-- THE RECORDS follows --
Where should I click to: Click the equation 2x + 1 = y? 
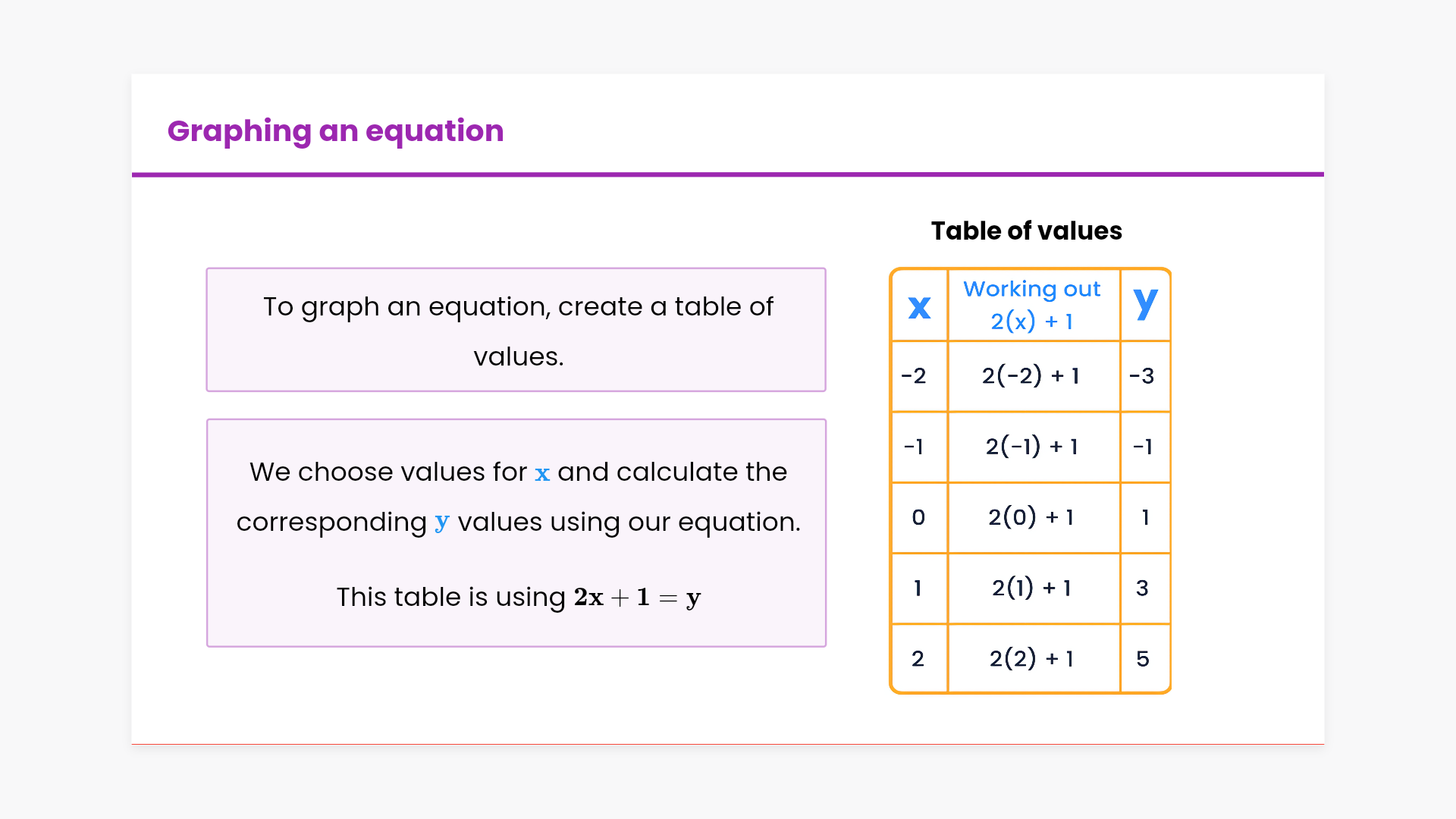point(637,598)
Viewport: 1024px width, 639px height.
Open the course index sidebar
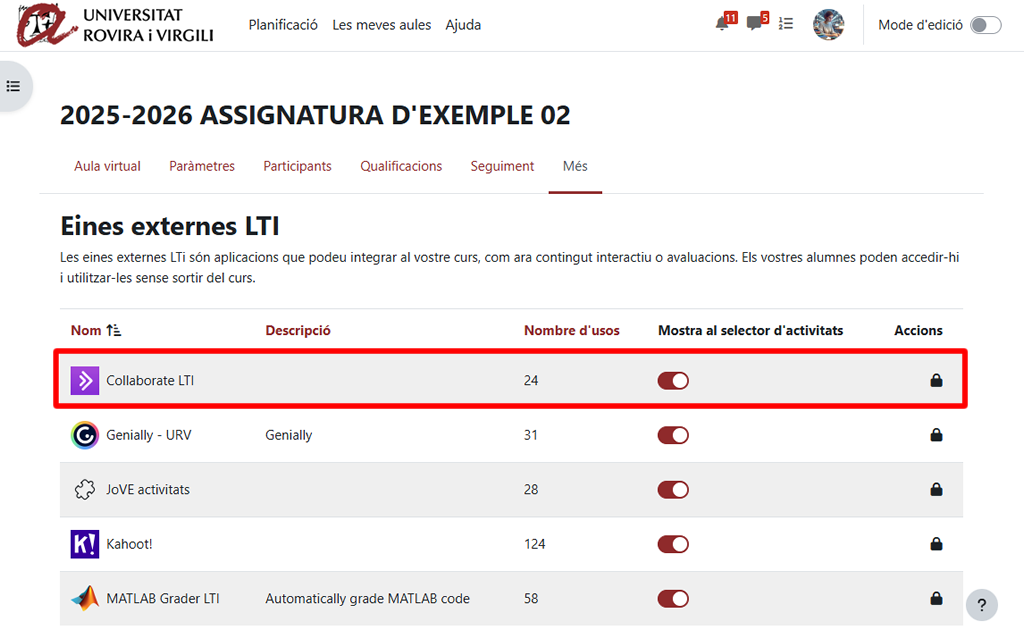tap(13, 86)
-- THE RECORDS concluded --
> **TASK REQUIREMENTS**: Exact lines, nothing more: output the one with "Viewport: 1024px width, 639px height." and every later line through the end of the data, skipping pictures.

> **EXPECTED ANSWER**:
Viewport: 1024px width, 639px height.
Open the course index sidebar
tap(13, 86)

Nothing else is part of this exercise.